I like the fact that you said "all", not just the women with supermodel bodies!

Zoo:
Glad things are going well, Tex.


Thanks!

Tova:
And yeah, I can see how it might give one pause (long enough to snicker) to be signing something as proper and traditional as a permission slip with your boobies all out there.


It's just so strange how something that would seem so odd in other circumstances seems so natural when you have a baby! It amazes me that even the boys are pretty much unphased by it all.

LW:
Teacher: Why is your permission slip all messed up, Orion?
Orion: Mommy's tits leaked all over it!


  Hahahahahahaahaha...

The other day I was in Xavier's room and I asked him if it was ok if I nursed Isabella in there. He said, "Yeah, just don't leak milk on my bed"...Hahaha.

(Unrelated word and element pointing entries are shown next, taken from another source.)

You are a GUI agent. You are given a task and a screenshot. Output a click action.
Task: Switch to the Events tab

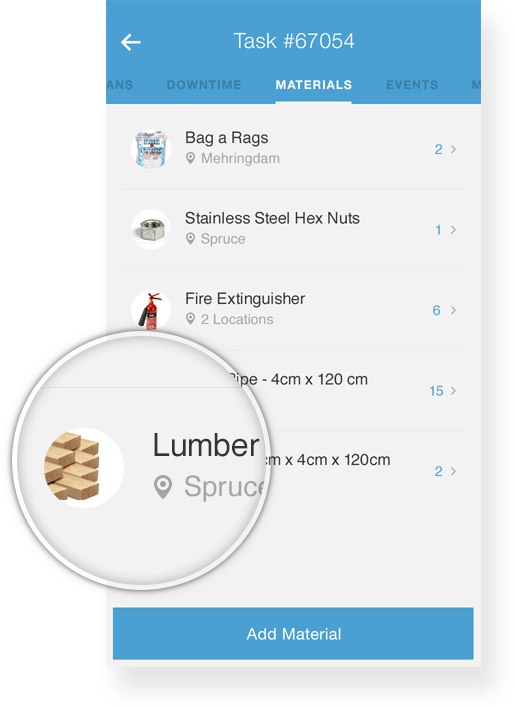pyautogui.click(x=412, y=85)
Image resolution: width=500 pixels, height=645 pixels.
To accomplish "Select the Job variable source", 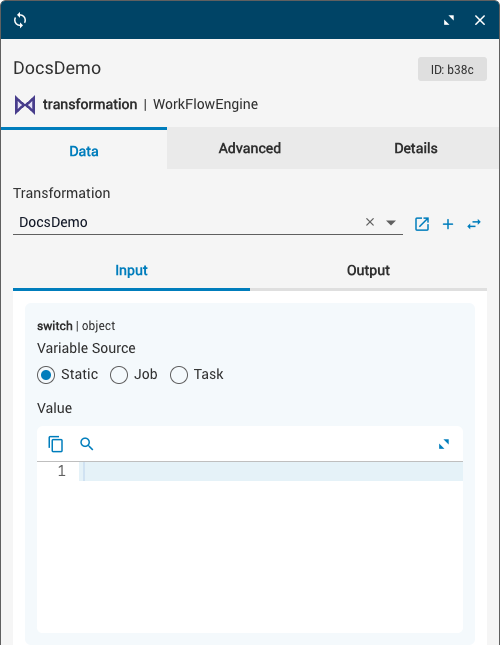I will click(119, 375).
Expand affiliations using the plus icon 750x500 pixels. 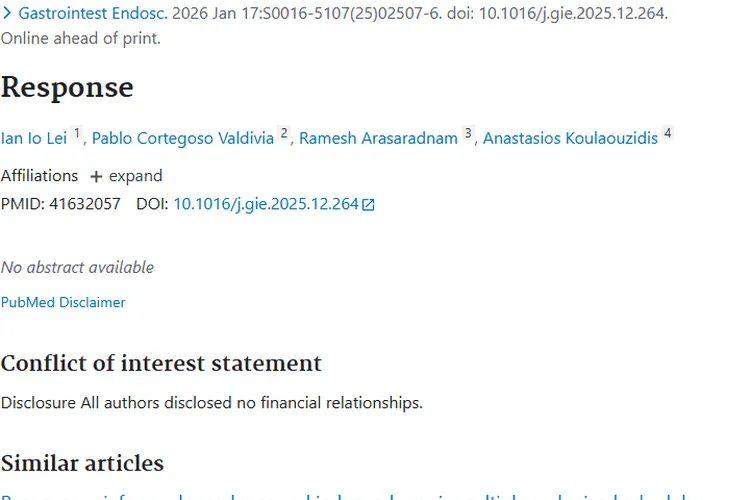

Last night I had been feeding her and he wanted a bowl of cereal. I was holding her in one arm, and using the other to get things out to make cereal. All the while I was unaware that one half of my shirt was hiked up with my nursing bra unhooked. Xavier says, with a serious expression, "XYB Mom."

FS:
Oh the joys of motherhood! Mine are used to seeing me in my undies too....they all get a kick out of taking turns looking all aghast and exclaiming...then pardoning themselves in a dramatic fashion.....scandalous!


Too funny! I'm telling ya, our kids would get along great, ahahahaha. My boys are the same way. You guys sound like a lot of fun.



on Jan 20, 2007
not just the women with supermodel bodies!


Ah, yeah, seen one naked super model body, seen 'em all.
on Jan 20, 2007
Ah, yeah, seen one naked super model body, seen 'em all.


But strangely you can't stop looking.   

~Zoo
on Jan 24, 2007
My own husband cant stand seeing me naked...I think the rest of the men here would hurl as well. So take that! lol
on Jan 24, 2007
My own husband cant stand seeing me naked


Marcie, I really hope you're joking.
on Jan 24, 2007
But strangely you can't stop looking.


Kind of like a car accident?   
on Jan 24, 2007
Kind of like a car accident?


Yep, but a lot easier on the eyes.

~Zoo
on Jan 24, 2007
Maso:
Ah, yeah, seen one naked super model body, seen 'em all.


Hehe. Good point! Lovely, but very homogeneous.

Zoo:
But strangely you can't stop looking.


LOL.

Marcie:
My own husband cant stand seeing me naked...I think the rest of the men here would hurl as well. So take that! lol


Aww, honey, don't say that! Guys like looking at naked chicks, period. Haha.

Seriously, though, he wouldn't be having sex with you if he didn't find you physically attractive. Don't be so hard on yourself! You don't have to be a size 2 to be sexy.

Tova:
Marcie, I really hope you're joking.


  Me too. That makes me sad.

momijiki:
Kind of like a car accident?


A really tan, angular car accident! Hahahaha.

Zoo:
Yep, but a lot easier on the eyes.


Such a naughty boy. I hope your school work isn't suffering with all that supermodel ogling that's going on! LOL.